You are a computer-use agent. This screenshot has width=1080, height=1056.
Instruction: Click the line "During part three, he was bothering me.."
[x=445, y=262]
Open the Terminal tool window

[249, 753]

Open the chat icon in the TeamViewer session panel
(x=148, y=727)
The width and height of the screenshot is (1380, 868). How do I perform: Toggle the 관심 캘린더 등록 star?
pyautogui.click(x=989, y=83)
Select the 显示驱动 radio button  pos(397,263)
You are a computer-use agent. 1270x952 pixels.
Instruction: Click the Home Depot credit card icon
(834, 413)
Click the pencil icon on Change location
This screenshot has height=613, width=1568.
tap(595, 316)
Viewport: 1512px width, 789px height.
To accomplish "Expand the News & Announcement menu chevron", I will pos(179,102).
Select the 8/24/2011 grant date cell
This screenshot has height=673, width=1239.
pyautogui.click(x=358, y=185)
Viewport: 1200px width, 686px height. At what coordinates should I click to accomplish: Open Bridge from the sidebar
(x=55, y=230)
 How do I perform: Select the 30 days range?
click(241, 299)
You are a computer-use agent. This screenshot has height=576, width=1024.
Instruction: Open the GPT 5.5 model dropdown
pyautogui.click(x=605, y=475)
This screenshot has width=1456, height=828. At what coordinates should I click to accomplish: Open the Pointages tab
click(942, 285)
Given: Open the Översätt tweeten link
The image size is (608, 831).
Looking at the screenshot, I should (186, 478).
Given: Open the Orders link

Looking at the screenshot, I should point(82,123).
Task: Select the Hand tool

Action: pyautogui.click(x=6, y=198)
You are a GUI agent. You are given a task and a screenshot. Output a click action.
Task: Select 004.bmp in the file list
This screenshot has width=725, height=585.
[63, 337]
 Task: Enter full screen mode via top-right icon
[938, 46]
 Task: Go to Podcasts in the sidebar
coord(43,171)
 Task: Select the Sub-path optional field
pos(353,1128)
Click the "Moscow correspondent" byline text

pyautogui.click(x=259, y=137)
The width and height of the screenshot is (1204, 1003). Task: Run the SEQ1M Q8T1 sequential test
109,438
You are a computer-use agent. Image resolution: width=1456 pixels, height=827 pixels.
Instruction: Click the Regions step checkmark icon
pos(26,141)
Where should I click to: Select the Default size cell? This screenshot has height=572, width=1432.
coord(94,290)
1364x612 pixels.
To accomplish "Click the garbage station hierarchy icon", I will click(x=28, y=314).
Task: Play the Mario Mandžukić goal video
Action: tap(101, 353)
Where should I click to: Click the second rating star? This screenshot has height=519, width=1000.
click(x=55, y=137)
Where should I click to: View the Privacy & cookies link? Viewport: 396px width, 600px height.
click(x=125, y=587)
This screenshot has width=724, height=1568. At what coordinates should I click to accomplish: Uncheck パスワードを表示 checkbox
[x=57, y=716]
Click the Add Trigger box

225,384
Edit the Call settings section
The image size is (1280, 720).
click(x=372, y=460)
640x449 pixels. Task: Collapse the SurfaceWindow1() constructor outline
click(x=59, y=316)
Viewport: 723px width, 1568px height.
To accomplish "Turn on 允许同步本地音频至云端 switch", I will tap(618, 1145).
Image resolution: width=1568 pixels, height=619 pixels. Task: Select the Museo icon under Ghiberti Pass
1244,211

════════════════════

## DESCRIPTION OF THE TASK
Top to bottom, the records above must be output exactly.

## SOLVED EXERCISE
You are a computer-use agent. This screenshot has width=1080, height=1056.
Instruction: Click the line "During part three, he was bothering me.."
[x=445, y=262]
Open the Terminal tool window

[249, 753]

Open the chat icon in the TeamViewer session panel
(x=148, y=727)
The width and height of the screenshot is (1380, 868). How do I perform: Toggle the 관심 캘린더 등록 star?
pyautogui.click(x=989, y=83)
Select the 显示驱动 radio button  pos(397,263)
You are a computer-use agent. 1270x952 pixels.
Instruction: Click the Home Depot credit card icon
(834, 413)
Click the pencil icon on Change location
This screenshot has height=613, width=1568.
tap(595, 316)
Viewport: 1512px width, 789px height.
To accomplish "Expand the News & Announcement menu chevron", I will pos(179,102).
Select the 8/24/2011 grant date cell
This screenshot has height=673, width=1239.
pyautogui.click(x=358, y=185)
Viewport: 1200px width, 686px height. At what coordinates should I click to accomplish: Open Bridge from the sidebar
(x=55, y=230)
 How do I perform: Select the 30 days range?
click(241, 299)
You are a computer-use agent. This screenshot has height=576, width=1024.
Instruction: Open the GPT 5.5 model dropdown
pyautogui.click(x=605, y=475)
This screenshot has width=1456, height=828. At what coordinates should I click to accomplish: Open the Pointages tab
click(942, 285)
Given: Open the Översätt tweeten link
The image size is (608, 831).
Looking at the screenshot, I should (186, 478).
Given: Open the Orders link

Looking at the screenshot, I should point(82,123).
Task: Select the Hand tool

Action: pyautogui.click(x=6, y=198)
You are a GUI agent. You are given a task and a screenshot. Output a click action.
Task: Select 004.bmp in the file list
This screenshot has width=725, height=585.
[63, 337]
 Task: Enter full screen mode via top-right icon
[938, 46]
 Task: Go to Podcasts in the sidebar
coord(43,171)
 Task: Select the Sub-path optional field
pos(353,1128)
Click the "Moscow correspondent" byline text

pyautogui.click(x=259, y=137)
The width and height of the screenshot is (1204, 1003). Task: Run the SEQ1M Q8T1 sequential test
109,438
You are a computer-use agent. Image resolution: width=1456 pixels, height=827 pixels.
Instruction: Click the Regions step checkmark icon
pos(26,141)
Where should I click to: Select the Default size cell? This screenshot has height=572, width=1432.
coord(94,290)
1364x612 pixels.
To accomplish "Click the garbage station hierarchy icon", I will click(x=28, y=314).
Task: Play the Mario Mandžukić goal video
Action: tap(101, 353)
Where should I click to: Click the second rating star? This screenshot has height=519, width=1000.
click(x=55, y=137)
Where should I click to: View the Privacy & cookies link? Viewport: 396px width, 600px height.
click(x=125, y=587)
This screenshot has width=724, height=1568. At what coordinates should I click to accomplish: Uncheck パスワードを表示 checkbox
[x=57, y=716]
Click the Add Trigger box

225,384
Edit the Call settings section
The image size is (1280, 720).
click(x=372, y=460)
640x449 pixels. Task: Collapse the SurfaceWindow1() constructor outline
click(x=59, y=316)
Viewport: 723px width, 1568px height.
To accomplish "Turn on 允许同步本地音频至云端 switch", I will tap(618, 1145).
Image resolution: width=1568 pixels, height=619 pixels. Task: Select the Museo icon under Ghiberti Pass
1244,211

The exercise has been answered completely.